Our Earth is unique among known planets in having liquid-water oceans, and continents made of granitic crust that cover about forty percent of its surface. The remaining sixty percent of the planet’s surface is covered by oceanic crust, which is thinner (7 km), composed of basaltic rock and is continually renewed. Plate-tectonic processes constantly re-shape the Earth’s surface today by forming new oceanic crust at mid-ocean ridges and destroying it by subduction (where one tectonic plate slides beneath another). Oceanic crust is hydrated by interaction with sea water and this water is then released as the crust is dragged down into the Earth’s interior, to trigger subduction-related magmatism as, for example, along the Pacific Ring of Fire. The resulting magmas solidify as new continental crust.
The oldest continental crust is four billion years old and, although plate tectonics explains crust formation on the present-day Earth, the tectonic processes operating on the early Earth are very poorly understood. Unlike the modern planet, the surface of the early Earth was covered with a world-wide 30 km thick basaltic crustal lid. Parts of this lid subsequently melted and formed the oldest continental landmasses. However, the mechanism(s) for how the crustal lid melted to form continental crust four billion years ago is unknown. The lack of knowledge about the early crust-forming processes means that we do not know how the oldest continents began to form, how the Earth’s surface differentiated and why the organisms that colonised the early land surface were able to evolve. Furthermore, although other rocky planets in our solar system lack life-supporting oceans, landmasses and plate tectonics, some of them have both basaltic and granitic crust.
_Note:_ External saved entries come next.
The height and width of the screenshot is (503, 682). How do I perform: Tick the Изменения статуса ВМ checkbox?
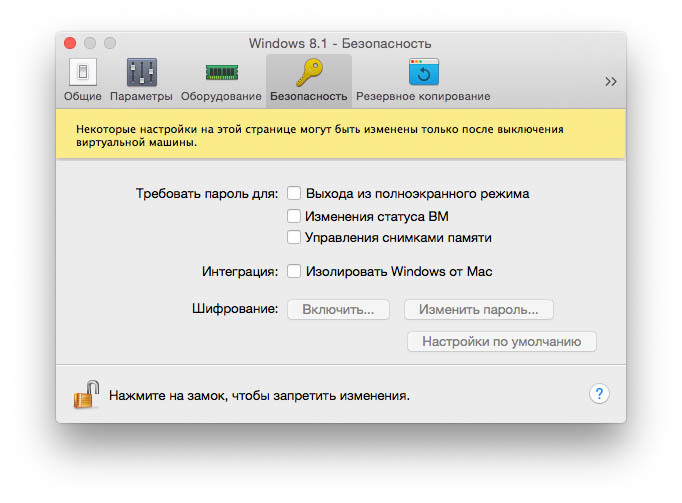(294, 216)
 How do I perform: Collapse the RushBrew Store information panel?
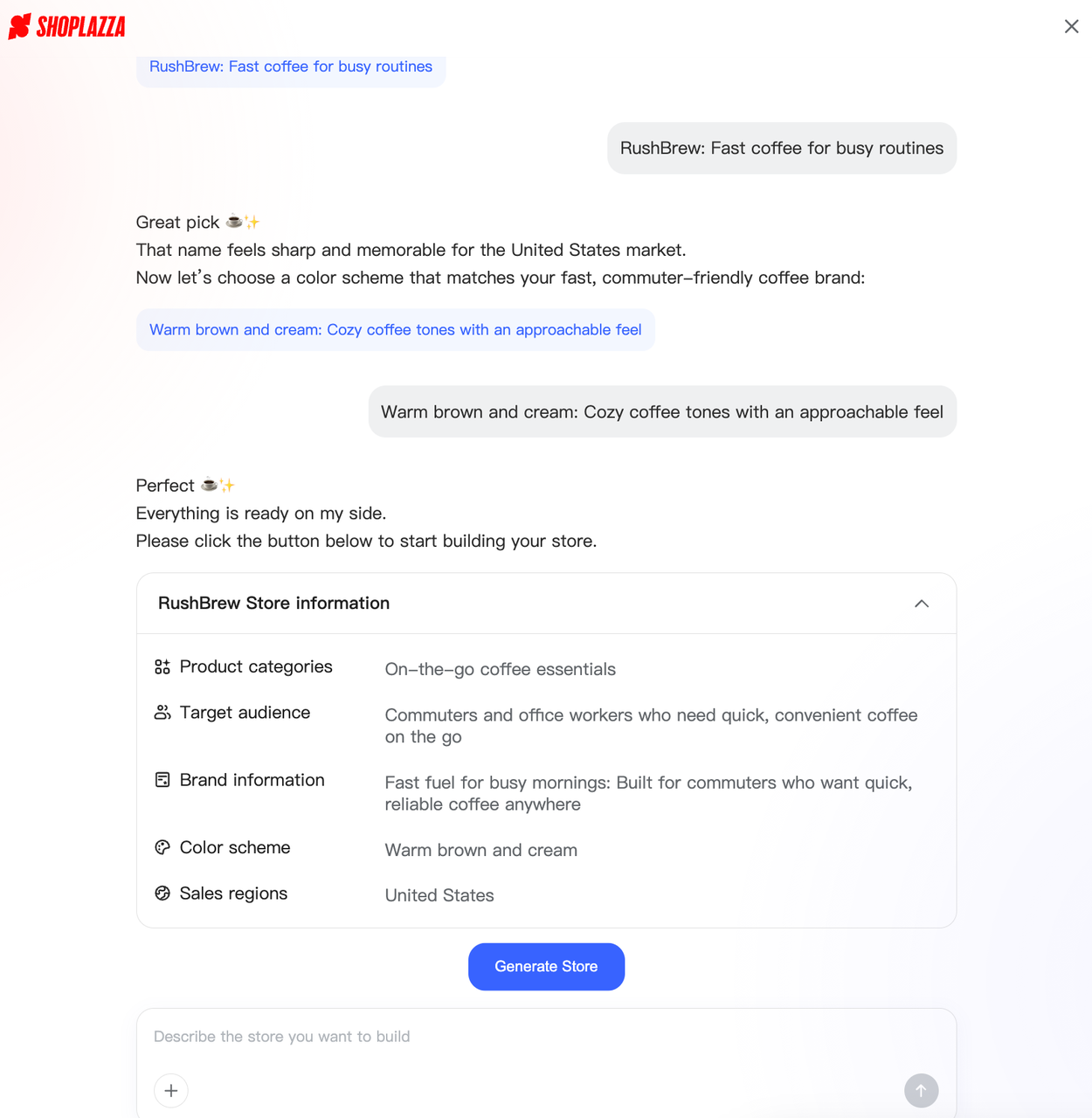click(921, 604)
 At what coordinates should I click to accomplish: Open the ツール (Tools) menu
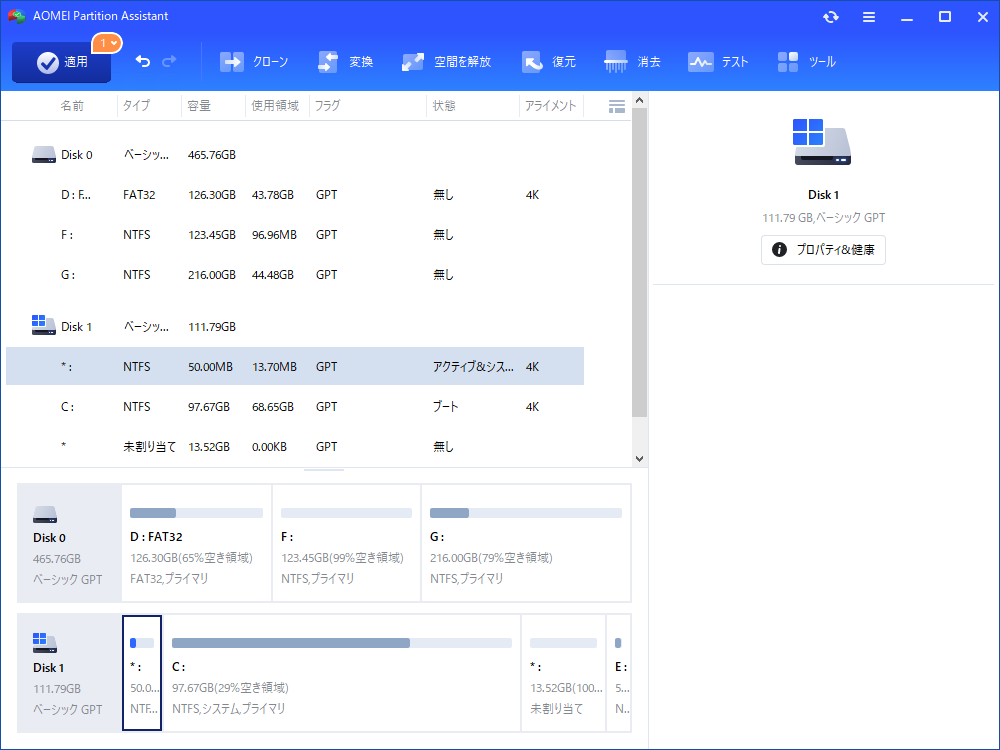click(806, 62)
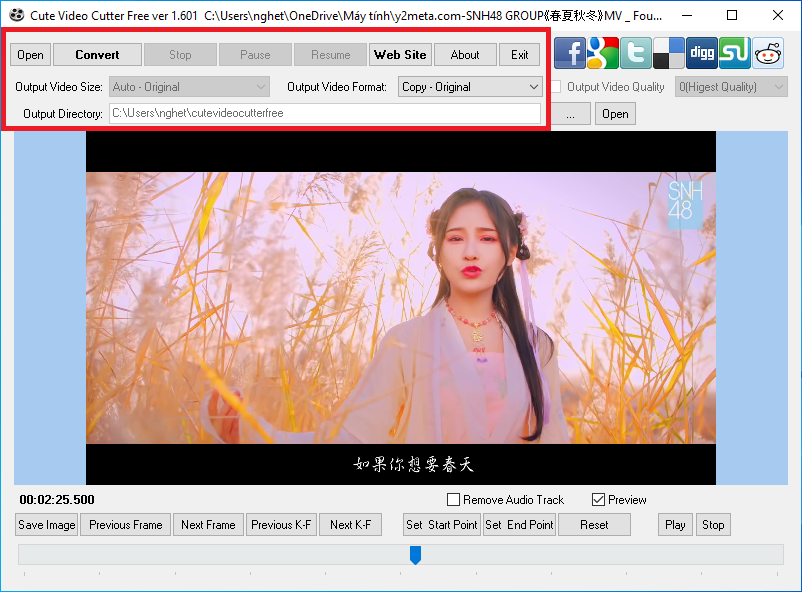
Task: Expand the Output Video Format dropdown
Action: pyautogui.click(x=470, y=87)
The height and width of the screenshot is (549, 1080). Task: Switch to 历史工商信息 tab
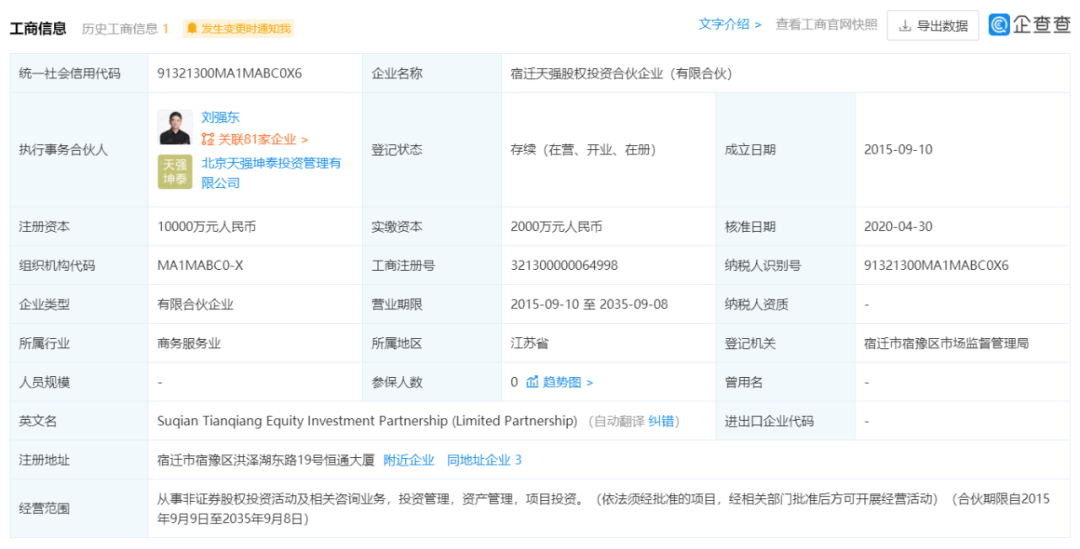pos(124,29)
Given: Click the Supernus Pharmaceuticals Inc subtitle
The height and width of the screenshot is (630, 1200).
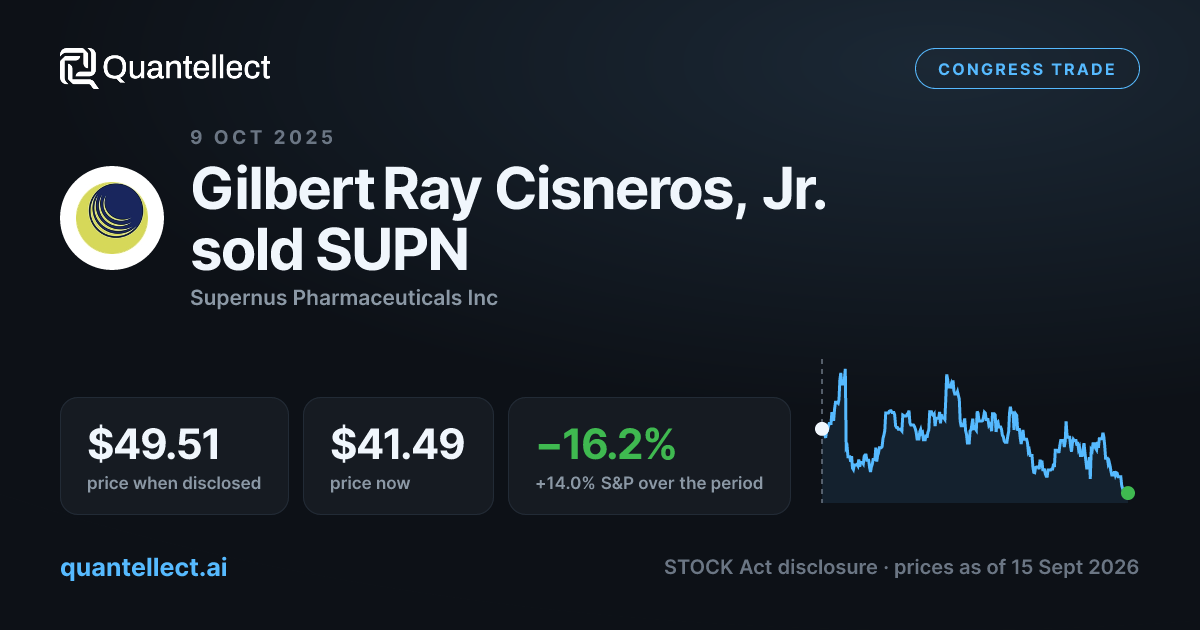Looking at the screenshot, I should pyautogui.click(x=344, y=298).

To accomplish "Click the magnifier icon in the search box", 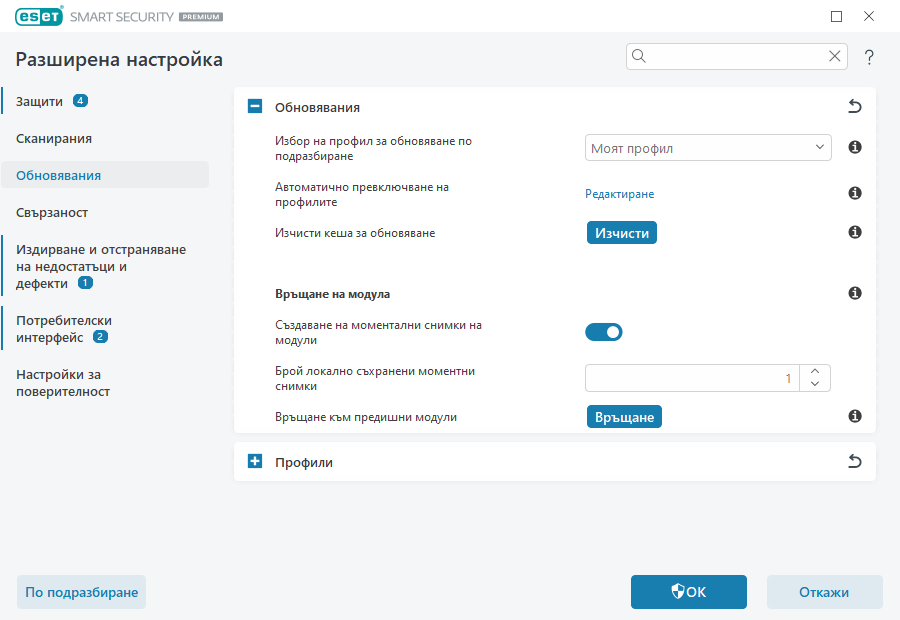I will (639, 56).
Nevertheless, scientists also do not understand how granite-like rocks on other planetary surfaces formed.
An analogue of the early Earth and other rocky planets (Venus and Mars) is found in Iceland where unstudied granites are encased in thick basaltic crust. We will investigate these Icelandic granites to understand the mechanism that generated the Earth’s oldest continents and similar granitic rocks on Mars and Venus. Iceland is our chosen area because it is uniquely composed of approximately 30 km thick basaltic crust (like the early basaltic crustal lid) that contains relatively unstudied granitic rocks away from any subduction zones. Investigation of the mechanism(s) that generated these Icelandic granites will allow us to better understand how non-subduction processes could have formed the Earth’s oldest continents and granitic crust on other rock planets.